Penguins 'knitting lady' finds her zen during Stanley Cup Final
Fretting about the Stanley Cup Final?
Try taking a page, or a stitch, out of Michelle Miller's playbook.
Miller has been knitting at Pittsburgh Penguins game since 2007, gaining a following as a the "Pens Knitting Lady."
"I'm there to watch hockey, and I'm there to knit," said Miller, who broke one of her wooden knitting needles in the stands at PPG Paints Arena right before Chris Kunitz scored in the second overtime of Game 7 of the Eastern Conference Final, sending the Penguins back to the Stanley Cup Final.
"I was on my feet, knitting," Miller said. "I was grabbing my needles so hard."
Knitting calms her, Miller said. Studies have shown repetitive crafts like knitting or crocheting can put people in a meditative state. It can help lower blood pressure and reduce stress.
Miller, 44, of Crownsville, Md., which is a four-hour drive from Pittsburgh, joked that her husband used to leave games with one good ear from all her yelling. Losses would throw her into a tailspin for days. Then she started knitting.
"Being able to knit makes me a better fan," Miller said.
I knit at the 2009 Cup Final Game 7 in Detroit. I knit where I want. https://t.co/lv6wcCjzgP
" Pens Knitting Lady (@PensKnittngLady) May 7, 2017
Knitting helps keep Miller focused on the game, she said. She doesn't need to look down at her fingers.

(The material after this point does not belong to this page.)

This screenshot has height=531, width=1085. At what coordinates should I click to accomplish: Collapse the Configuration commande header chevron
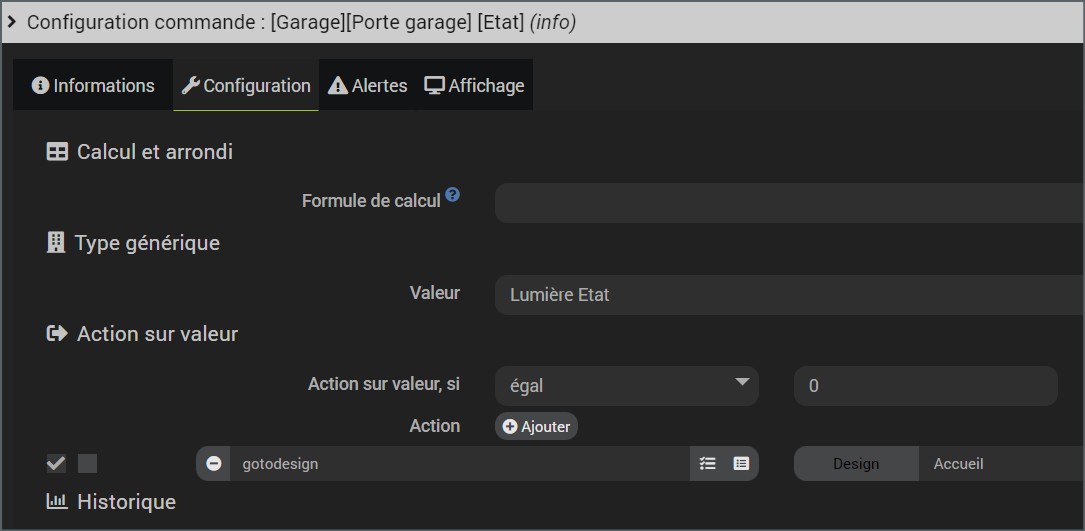(12, 22)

And if her fingers are busy working the needles, her mind is free to concentrate on the game.
Once, when a puck went over the glass near the bench, Miller watched as the players, coaches, trainers and fans sitting in the front rows flinched. Miller, eyes trained in the puck, didn't.
"I reached out and grabbed it," she said. "When I'm knitting and watching the game, I'm so much more focused on the game."

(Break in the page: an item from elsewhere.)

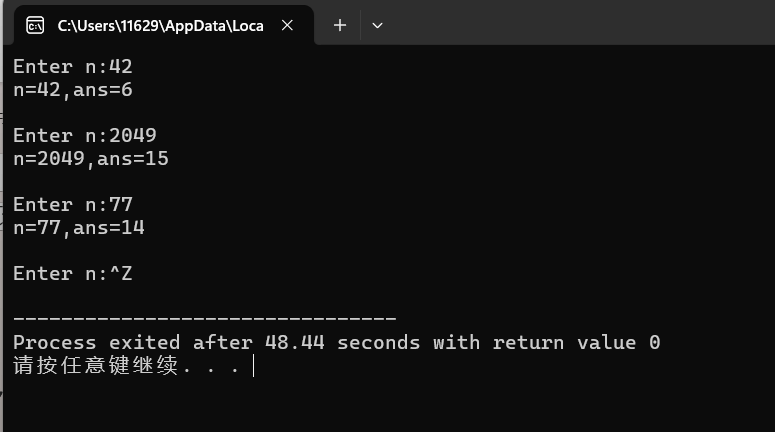Click the "n=77,ans=14" result line
775x432 pixels.
[79, 228]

Miller uses thin yarn — fingering or laceweight — and wooden size 2 needles that are duller and smaller than chopsticks. If she knits for the whole game, she can add between 4,800 to 7,200 stitches, but that's only about four to six rows of the shawl she's working on.
"That shawl will go on for quite sometime," Miller said.
Miller is working on the shawl, a pair of socks, a blanket for her niece and about 50 to 70 other projects right now. Iceburgh, the Penguins' mascot, just asked her for a new scarf, so she might start on that, too.
"I'm not a monogamous knitter," Miller said. "There's a project for every temperament, emotion, TV mood, everything."
She'll knit something a little more complicated if she's watching the game at home. She knits while she watches television shows and movies. She knits if she's stuck in a long line at the grocery store checkout.
But knitting at hockey games has made her famous. She has more than 4,000 Twitter followers who know her as @PensKnittngLady . She landed on the front page of the Wall Street Journal.
"I got famous because I knit at hockey games," Miller said.
Even she recognizes how ridiculous that sounds.
Miller has her detractors.
People on Twitter deride her for not paying attention, for being bored, for wasting good seats. She's not. She's not. She's not. Stitch after stitch, she's watching.
Plus, "You're not the fan police," Miller said.
She says her knitting is less distracting than someone staring at a phone, eating a hot dog or grabbing a beer. She doesn't drink during games, doesn't eat and isn't on her phone. She knits.
Miller encouraged anyone looking to calm their nerves to take up knitting. She wouldn't recommend trying to learn during a game. Your project could end up like that one time a Washington Capitals fan — beers in both hands — snagged her yarn on his foot as he walked down the stands. It was all tangled and dirty from the floor. She had to throw the yarn away.
"Not everyone can do it during a hockey game," Miller said. "It just happens to work for me."
Miller and her husband, Michael Miller, who tweets at @PensRyourDaddy , couldn't make it to Game 1 and weren't be there for Game 2 of the Final. But if it goes to a Game 5, they hope to be there.